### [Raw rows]
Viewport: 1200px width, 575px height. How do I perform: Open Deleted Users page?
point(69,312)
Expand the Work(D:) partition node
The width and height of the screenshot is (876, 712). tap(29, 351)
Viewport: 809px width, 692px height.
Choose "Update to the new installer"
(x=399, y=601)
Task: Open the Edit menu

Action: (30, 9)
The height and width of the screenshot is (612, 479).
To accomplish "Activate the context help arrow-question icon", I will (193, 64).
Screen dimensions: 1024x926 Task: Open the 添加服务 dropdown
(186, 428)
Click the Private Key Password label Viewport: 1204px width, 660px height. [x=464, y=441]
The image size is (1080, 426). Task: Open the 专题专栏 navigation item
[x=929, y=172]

### [EXERCISE PROMPT]
Reproduce the rows above line for line, without changing anything.

### [RESULT FOR THIS TASK]
Viewport: 1200px width, 575px height. How do I perform: Open Deleted Users page?
point(69,312)
Expand the Work(D:) partition node
The width and height of the screenshot is (876, 712). tap(29, 351)
Viewport: 809px width, 692px height.
Choose "Update to the new installer"
(x=399, y=601)
Task: Open the Edit menu

Action: (30, 9)
The height and width of the screenshot is (612, 479).
To accomplish "Activate the context help arrow-question icon", I will (193, 64).
Screen dimensions: 1024x926 Task: Open the 添加服务 dropdown
(186, 428)
Click the Private Key Password label Viewport: 1204px width, 660px height. [x=464, y=441]
The image size is (1080, 426). Task: Open the 专题专栏 navigation item
[x=929, y=172]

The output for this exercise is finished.